Try it
Here are the records. Write out exactly the lines between the one holding "This screenshot has width=530, height=360." and the one holding "Open the Messages panel dropdown arrow", inclusive.

Exercise data

··········

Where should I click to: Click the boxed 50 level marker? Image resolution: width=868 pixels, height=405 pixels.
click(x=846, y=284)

··········

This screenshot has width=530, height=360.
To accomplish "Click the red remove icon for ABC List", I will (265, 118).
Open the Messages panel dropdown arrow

··········

Reply
This screenshot has width=530, height=360.
To accomplish "Click the red remove icon for ABC List", I will (265, 118).
Open the Messages panel dropdown arrow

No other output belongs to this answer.